The work outlined here is a necessary first step prior to a more expansive research program to identify (1) mechanisms triggering destruction of algal habitat, (2) the importance of interactions between the urchins and rock lobsters, abalone and algae in underpinning macro-dynamics of rocky reef systems and the population dynamics of commercial species, and (3) management responses to mitigate the impact of the urchin.
Final report
The pattern of distribution of the long-spined sea urchin Centrostephanus rodgersii over ca. 40 y in the Kent group, Bass St., suggests initial establishment in the mid 1960s with subsequent expansion of populations to its current status as the dominant invertebrate on shallow subtidal rocky reef. On the east coast of Tasmania, C. rodgersii is most abundant in the vicinity of its location of initial discovery in 1978, but it occurs throughout the east coast between Eddystone Pt in the north and Recherche Bay in the south. Barrens habitat, supporting high densities of sea urchins but largely devoid of macroalgae, occurs extensively in the Kent group and at several sites on the northern half of the Tasmanian east coast, but declines with increasing latitude and does not occur south of the Tasman Peninsula. At the southern extent of barrens habitat on the open coast, barrens are incipient and occur as small patches in macroalgal beds. Evidence suggests that the barrens habitat in the Kent group and on the open rocky coast of Tasmania is formed by grazing of C. rodgersii and not by Heliociaris erythrogramma, another sea urchin that occurs on these barrens. This is largely because there is a significant positive relationship between C. rodgersii density and extent of barrens but not between H. erythrogramma density and extent of barrens, and because H. erythrogramma is not know to form barrens on exposed coast. These collective patterns suggest that the incursion of C. rodgersii into Tasmanian waters was from the north, and that spread on the east coast of Tasmania propagated from an ‘epicentre’ in the vicinity of St Helens in the northeast. We suggest that the initial incursion was via larvae transported from NSW in the East Australian Current, which has increasingly influenced the east coast of Tasmania over at least the past 4-5 decades. The lack of any genetic differentiation among C. rodgersii populations in NSW, the Kent group and the east coast of Tasmania is consistent with this view.
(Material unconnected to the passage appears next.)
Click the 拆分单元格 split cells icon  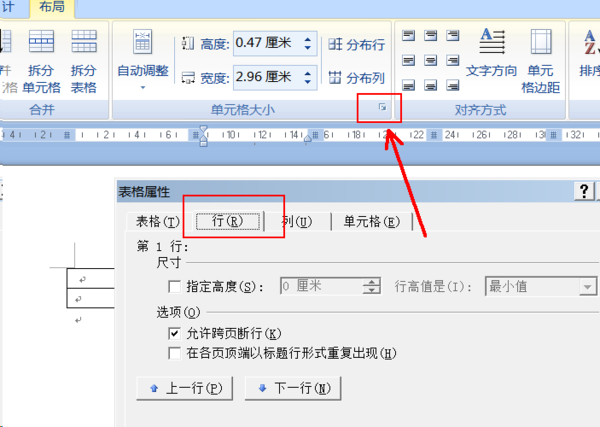[41, 42]
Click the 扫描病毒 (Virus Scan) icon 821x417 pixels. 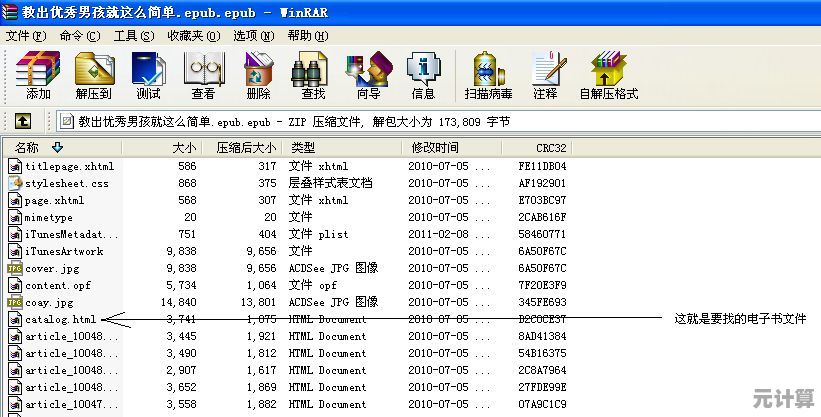click(488, 76)
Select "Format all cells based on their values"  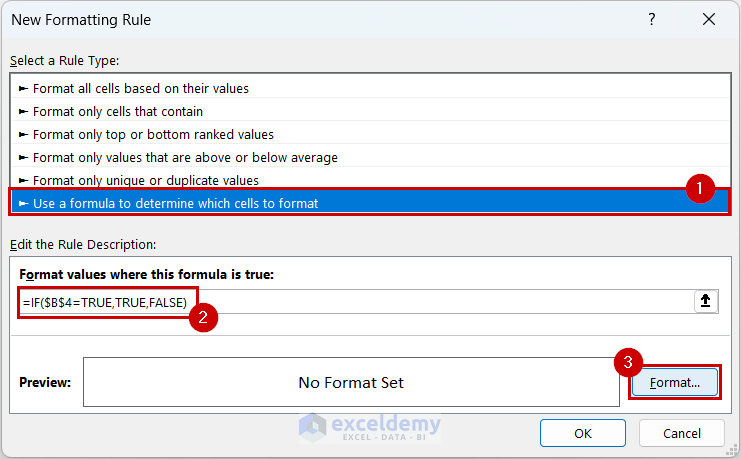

On the east coast of Tasmania, there is a clear negative relationship between the abundance of C. rodgersii and the density of commercially fished abalone (Haliotis rubra) and rock lobster (Jasus edwardsii). The density of abalone is significantly lower on barrens habitat than in adjacent macroalgal beds at the same depth and on the same substratum type. We conclude that abalone and rock lobster are unlikely to occur in commercial quantity on C. rodgersii barrens. Given these findings, the spatially patchy distribution of existing extensive barrens, and particularly if existing incipient barrens (consisting of small barrens patches scattered through seaweed beds) develop to become extensive barrens, then a stronger focus on spatial management of fisheries on the east coast of Tasmania may be warranted.